You say, “What do you mean? I already performed the service.”

That is comparable to how, when an artist provides others access to her design, she does so on the implicit default contractual understanding that those who access her design pay her the price she asks. Thus, just as reneging on paying you for providing your service means I stole the value of your service, to make an unauthorized duplicate of the design, refraining from paying the designer, is to steal from her the value of the resources the artist inputted into bringing the design into existence, value for which the artist was to be reimbursed by those who chose to make use of the design.

When it comes to the issue of whether making an unauthorized duplicate of a design constitutes theft, Timothy Sandefur pronounces,

In [Thomas] Jefferson’s phrase, a person who lights his candle from mine illuminates himself without darkening me. . . . 
One might argue that intellectual property is exclusive because, if a man copies the new mousetrap idea and goes into competition with the inventor, the copier is obtaining market premiums in the form of not having to pay for research and development, which is “stolen” from the inventor [note the sarcastic scare quotes]. But the copying marketer is also taking the economic risk in this circumstance, and if his business failed, he certainly would have no right to sue the inventor for coming up with an unsuccessful idea. So it should not work the other way around. . . . [Ayn] Rand seems to confuse the moral right to one’s earnings with the right to enlist the government’s assistance in assuring that one’s earnings remain as high as they possibly can be — which is, of course, the principle of the (genuine) monopolist.

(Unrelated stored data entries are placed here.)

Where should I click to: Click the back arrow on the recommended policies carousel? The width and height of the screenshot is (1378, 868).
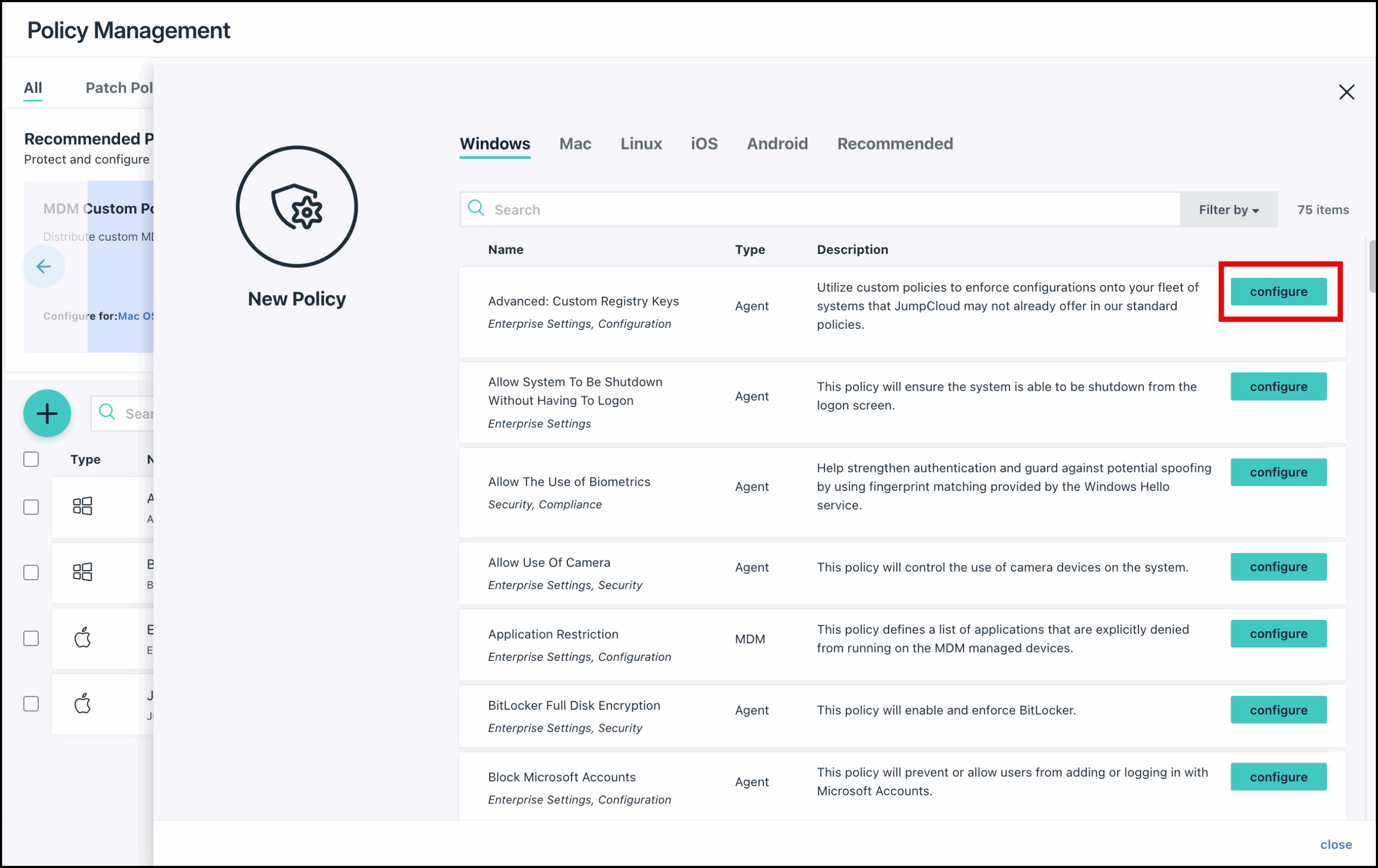click(44, 266)
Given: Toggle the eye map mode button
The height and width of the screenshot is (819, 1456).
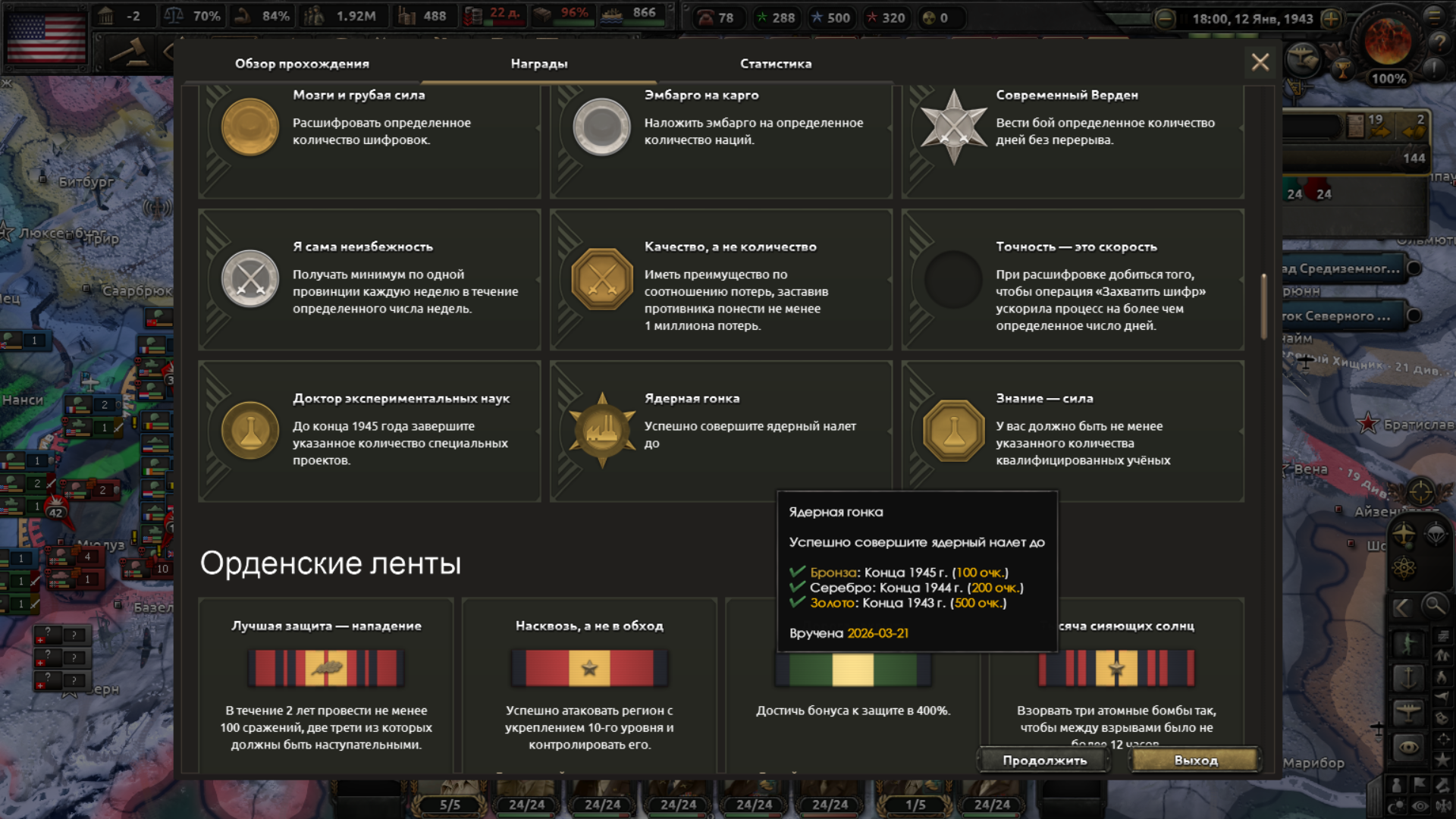Looking at the screenshot, I should (1408, 747).

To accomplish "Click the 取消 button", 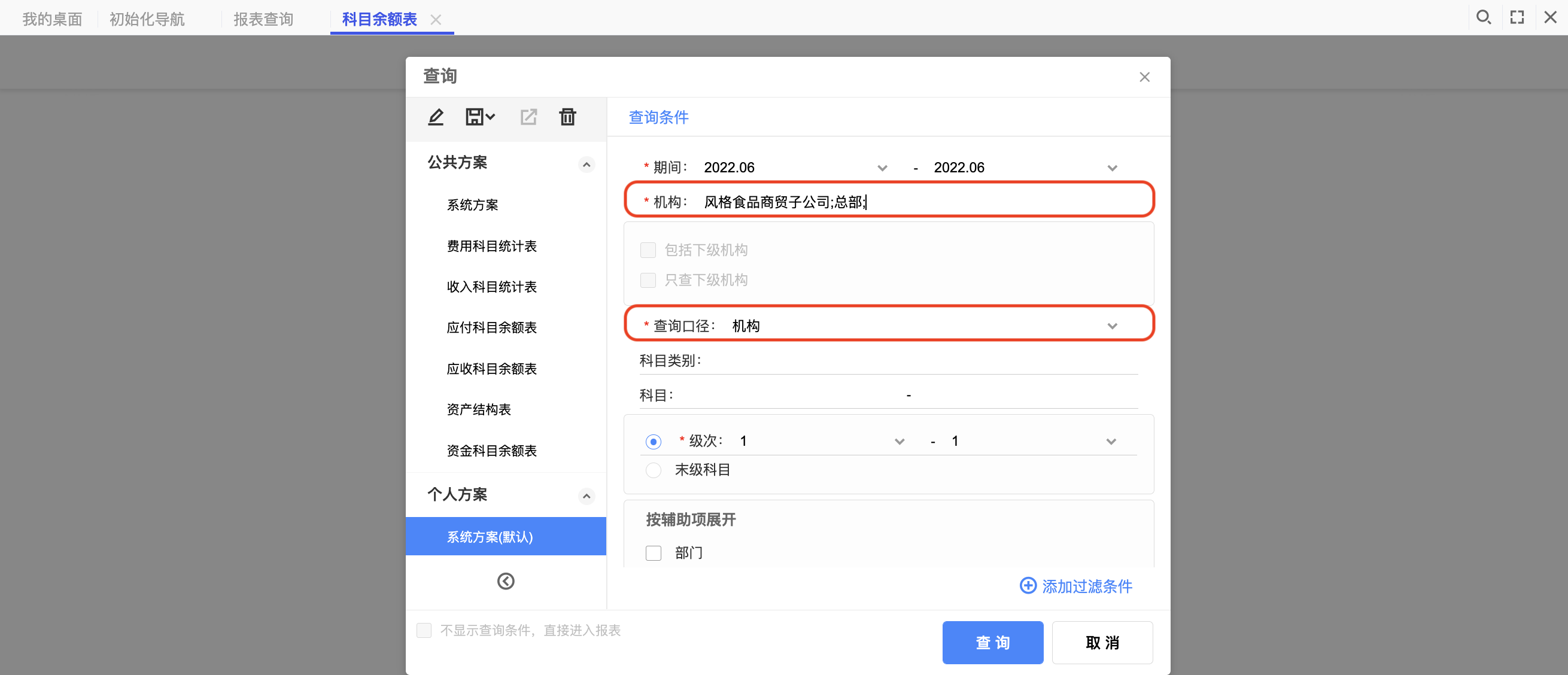I will [x=1102, y=642].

Examine the premise behind Sandefur’s straw-man argument: that for the law to expect that someone pay the artist the price she asks for access to copies to her design is for the law to be protectionist. That is, if a copyright to an artist’s design allows for the artist to use the law to fight against unauthorized duplication of her design, then it means that those who pirate the design are mere “competitors” to the artist, and that a government crackdown on pirating is merely a government crackdown on “competition” so that the artist, being a rent-seeker, can jack up the price of access to her design.

Those who accept the premise of Sandefur’s assumption are to believe that the grievance on the part of the defender of intellectual property rights is that if many fans and would-be customers of an artist can easily obtain a pirated copy of the design without remunerating the artist, that discourages those fans and would-be customers from entering into contracts in the future wherein they obtain access to the design directly from the artist — contracts that would have been lucrative for the artist.

But no, the defender of intellectual property is making the point that when a designer allows other parties access to her design, the default implicit contractual understanding is that by accessing the design at all, those other parties agree to the designer’s terms of payment.

Again, imagine an artist allows me access to her design, and then I make an unauthorized duplicate of her design without paying her.  Also imagine that I provide other parties access to this unauthorized copy.

The injustice is not that my having made the unauthorized duplicate will discourage fans of the artist from going directly to the artist in the future and entering into contractual agreements with her.

The injustice of it is that as soon I accessed the design, I committed myself to paying the artist the price she requested, and my having made an unauthorized duplicate was already a breach in our contractual agreement, constituting theft.